C'est comme un fleuve boueux que l'on traverse à gué. Il est impossible de faire autrement. Il est là, devant. Derrière toi la prairie est rouge des feux du levant. En route. Pas le choix. Pas de doute. Le premier pas, l'eau jusqu'aux chevilles. Le second, aux genoux. C'est un gué. Pas d'angoisse. Tu ne te noieras pas. C'est ta seule certitude, celle d'arriver vivant sur l'autre rive, au déclin de ce jour. Traverser. Quelques pas encore et l'eau se fait boue. Il a plu hier.

Arrivé au mitan des eaux, une vase gluante entrave chaque pas. Pourtant avancer encore. Il le faut. Pas d'autre pause possible que trois petits ilots pour manger un morceau. Si tu t'arrêtes ailleurs, c'est la mort. Le fleuve qui t'emportera bien au delà des mers, là d'où on ne revient pas.

Alors continuer, pas après pas, heure après heure, se rapprocher de l'autre rive. À chaque pas sa pensée, heureuse, optimiste, ou désespérée. Chaque pas la sienne, changeante, indépendante de la précédente. Traversée obligatoire. À mesure qu'avance le jour, de moins en moins de pensées, des pas automatiques, seuls les muscles sont encore vivants, tendus du désir d'arriver. Tout le reste, rêves, espoirs, en mode veille, au second plan.

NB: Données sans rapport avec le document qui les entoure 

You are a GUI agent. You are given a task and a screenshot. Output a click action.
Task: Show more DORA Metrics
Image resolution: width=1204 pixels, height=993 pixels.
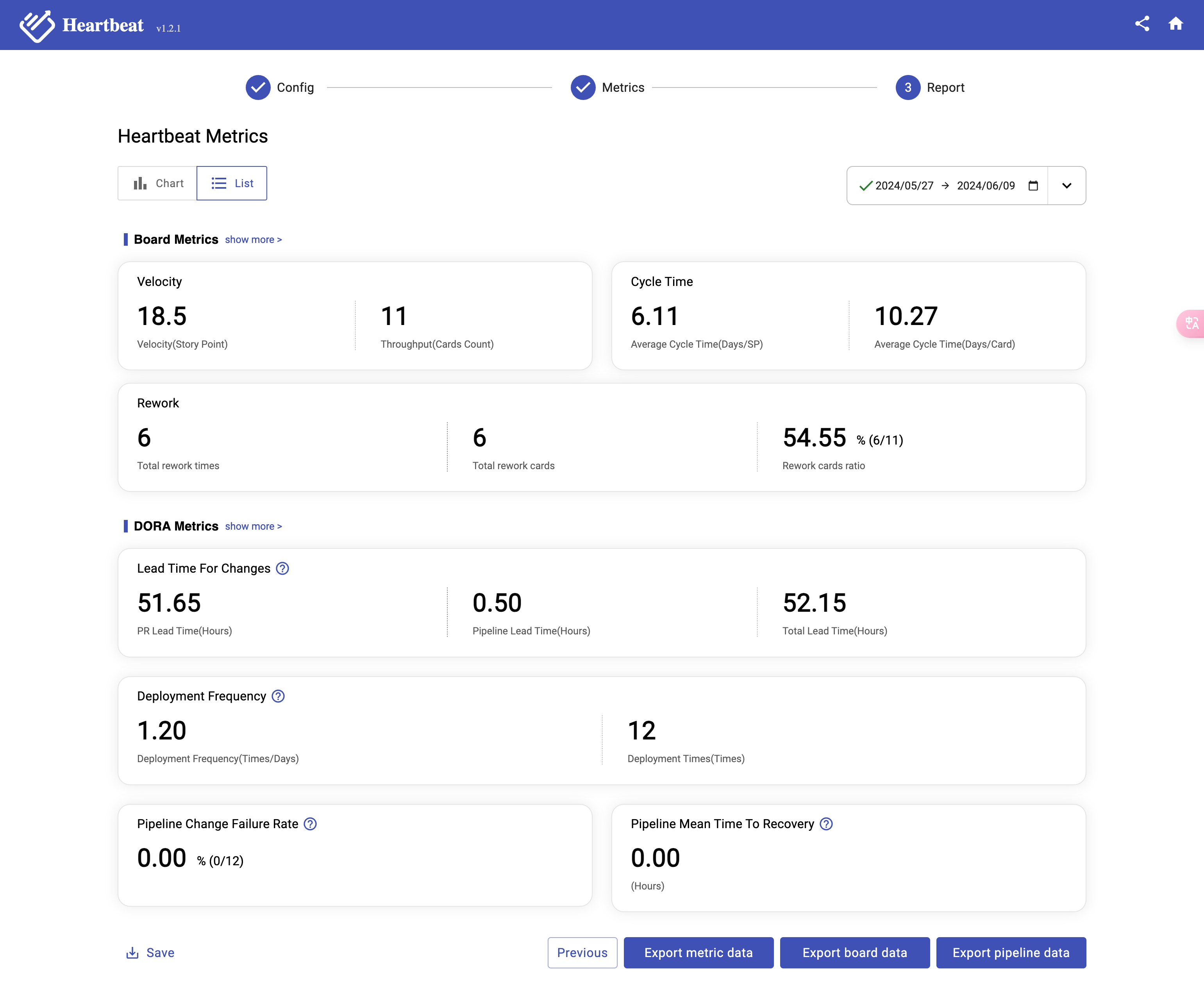coord(253,526)
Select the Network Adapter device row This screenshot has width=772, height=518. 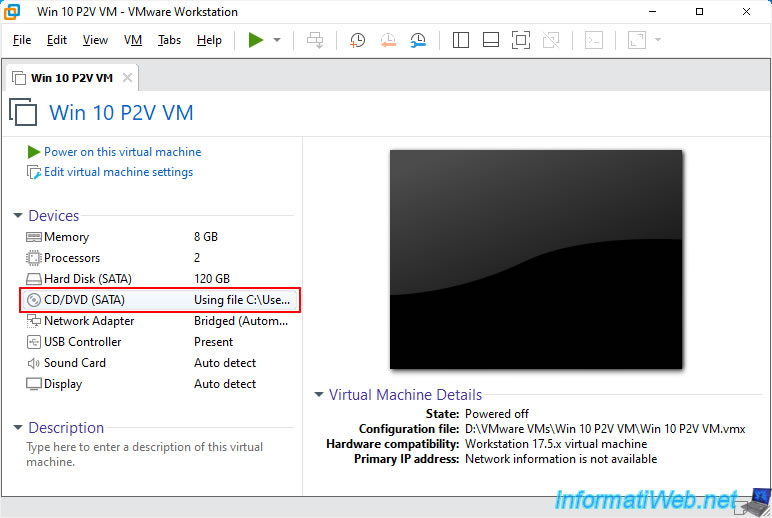click(160, 321)
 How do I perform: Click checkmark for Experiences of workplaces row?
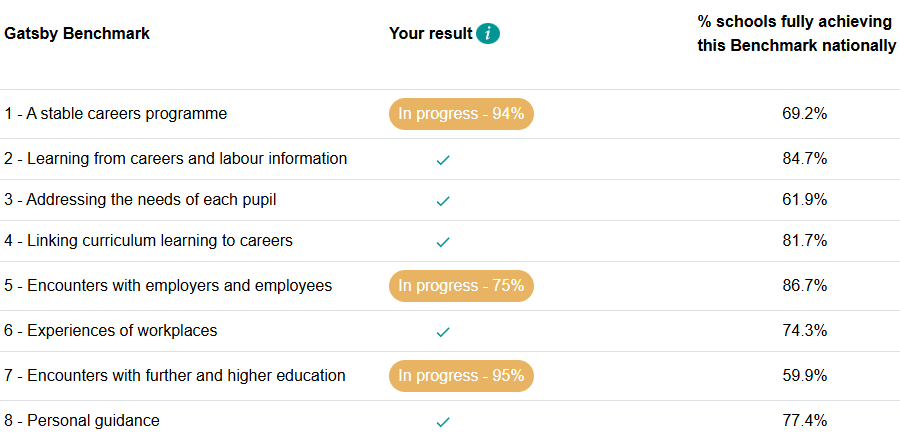coord(443,331)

Au début du jour, pourtant, tentative généreuse, tu essayais de penser à tous, à chacun de tes amis, tes copains. Ça t'occupait et te maintenait en lien, dans le monde, dans la ronde de la vie. Puis le fleuve est devenu ta bulle, ton univers, ton unique préoccupation et le filtre entre le monde et toi. Tout est devenu eau boueuse, vase visqueuse. Tu es devenu eau boueuse, vase visqueuse.

Soleil à nouveau rouge, c'est un fleuve de sang que tes derniers pas traversent. Tu poses le premier pied sur l'herbe de la rive lorsque l'astre disparait derrière la montagne. La nuit. La forêt de la nuit. Tout restera sombre quelques heures, tu pourras rester sur le bord, te reposer, dormir, oublier les épreuves du jour.

 

Puis il reviendra à nouveau enflammer les arbres et les herbes. Et toi, pour fuir ce feu mortel, tu entameras une nouvelle traversée, tout un jour, durée.

Un jour de solitude, c'est comme un fleuve boueux que l'on traverse à gué.